Supplied records >>
-----

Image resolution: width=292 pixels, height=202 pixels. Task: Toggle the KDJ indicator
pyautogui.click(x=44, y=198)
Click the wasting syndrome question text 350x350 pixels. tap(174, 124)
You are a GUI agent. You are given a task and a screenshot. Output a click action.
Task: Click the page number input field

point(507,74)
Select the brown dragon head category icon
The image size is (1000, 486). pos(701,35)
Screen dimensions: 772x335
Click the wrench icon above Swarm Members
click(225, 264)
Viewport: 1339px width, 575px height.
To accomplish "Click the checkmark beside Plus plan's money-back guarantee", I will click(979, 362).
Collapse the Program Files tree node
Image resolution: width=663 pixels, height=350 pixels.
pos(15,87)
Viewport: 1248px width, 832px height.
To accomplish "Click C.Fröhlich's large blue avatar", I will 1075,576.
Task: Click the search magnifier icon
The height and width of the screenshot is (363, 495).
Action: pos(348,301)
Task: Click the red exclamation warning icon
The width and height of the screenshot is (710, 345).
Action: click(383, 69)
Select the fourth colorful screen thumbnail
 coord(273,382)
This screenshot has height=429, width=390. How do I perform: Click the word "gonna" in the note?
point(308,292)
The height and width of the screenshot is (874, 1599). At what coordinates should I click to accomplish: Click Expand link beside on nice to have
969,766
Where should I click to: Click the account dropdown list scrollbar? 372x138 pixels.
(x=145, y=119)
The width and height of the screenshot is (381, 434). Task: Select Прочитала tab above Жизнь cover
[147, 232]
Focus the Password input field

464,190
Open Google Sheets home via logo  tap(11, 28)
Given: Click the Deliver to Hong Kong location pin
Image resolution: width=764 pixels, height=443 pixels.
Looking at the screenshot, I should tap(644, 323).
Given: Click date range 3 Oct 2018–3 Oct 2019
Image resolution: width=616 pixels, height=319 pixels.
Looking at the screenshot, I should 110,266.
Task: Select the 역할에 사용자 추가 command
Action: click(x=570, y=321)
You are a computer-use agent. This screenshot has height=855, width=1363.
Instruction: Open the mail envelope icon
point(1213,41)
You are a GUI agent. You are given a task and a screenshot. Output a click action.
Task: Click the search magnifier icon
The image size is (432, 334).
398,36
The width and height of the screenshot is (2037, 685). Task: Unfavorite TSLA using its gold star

-----

What the task asks >> Write out the material above exactly, please, from its first line up to and including the line where "Viewport: 1339px width, 575px height." appears, and stop there.

Solution to the exercise >>
Image resolution: width=292 pixels, height=202 pixels. Task: Toggle the KDJ indicator
pyautogui.click(x=44, y=198)
Click the wasting syndrome question text 350x350 pixels. tap(174, 124)
You are a GUI agent. You are given a task and a screenshot. Output a click action.
Task: Click the page number input field

point(507,74)
Select the brown dragon head category icon
The image size is (1000, 486). pos(701,35)
Screen dimensions: 772x335
Click the wrench icon above Swarm Members
click(225, 264)
Viewport: 1339px width, 575px height.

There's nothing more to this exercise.